Finding care that accessible that is accessible, affordable and LGBTQ-affirming, might start to sound a bit like navigating a maze, however, there are services putting in the work to ensure they are all these things. One of these is ELOP (East London Out Project) who have been offering mental health services to those in need since 1995. Sarah Moore shared her experience accessing their services with us “I wish I’d known about the brilliant work of ELOP while I waited for counselling on an NHS waiting list for 1.5 years and couldn’t afford to go private. ELOP provides ‘pay what you can’ mental health support and their LGBTQ+ counsellors are absolutely amazing. I’m raising money for ELOP at the moment to help them ensure that they can support all who need them throughout the coronavirus crisis. Please donate if you can” Their ‘pay what you can’ policy means that their services are affordable for everyone, a detail that should be a given for all mental health services, yet is sadly not always the case.

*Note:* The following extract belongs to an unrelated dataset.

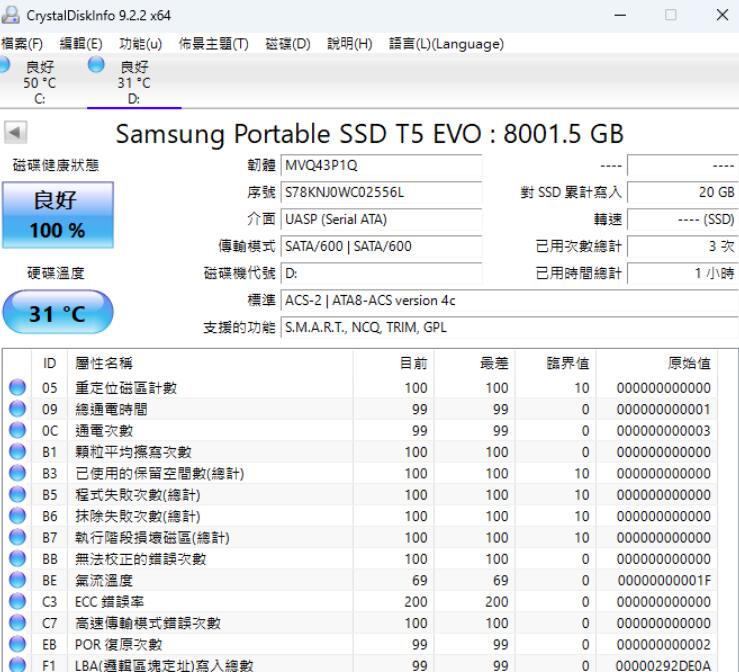
Task: Click the 韌體 firmware value field
Action: (x=378, y=165)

Another organisation leading the way in LGBTQ-affirming care is  MindOut, a mental health charity for LGBTQ+ people. Their website reads “LGBTQ mental health matters, now more than ever.  If you are LGBTQ and feeling low, anxious or isolated, we are here for you” and their work backs up this mantra. They have been offering dedicated and specialised mental health care to LGBTQ+ people for over 20 years including peer to peer support, suicide prevention and projects dedicated to supporting LGBTQ+ elderly people. With elderly LGBTQ+ people disproportionately experiencing loneliness and isolation, this tailored approached is a must-have.

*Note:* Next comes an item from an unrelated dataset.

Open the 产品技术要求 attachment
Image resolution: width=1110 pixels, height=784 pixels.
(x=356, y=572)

On top of rallying for adequate services, there are changes we can all make to help make life easier for those struggling with their mental health and this starts with language. The language we use is important, it shapes how we perceive the world around us and influences our attitudes and beliefs. As LGBTQ+ people, we become acutely aware of the importance of language and why using inclusive terminology is so vital. Whether you are describing your own sexuality or ensuring you get someone’s pronouns correct, putting effort into using the correct words is a must and the same is true when we look at mental health. Terms such as ‘crazy’, ‘psycho’ or ‘bipolar’ are too often used as if they are adjectives, describing events, feelings or activities that have nothing to do with the serious mental health conditions they originate from. Using these words in this way perpetuates stigma and discrimination towards mental health issues and creates a barrier to authentic conversations around mental wellbeing.  Changing the way that we use these words costs us nothing, except a little initial effort, yet the impact this change can have is far-reaching.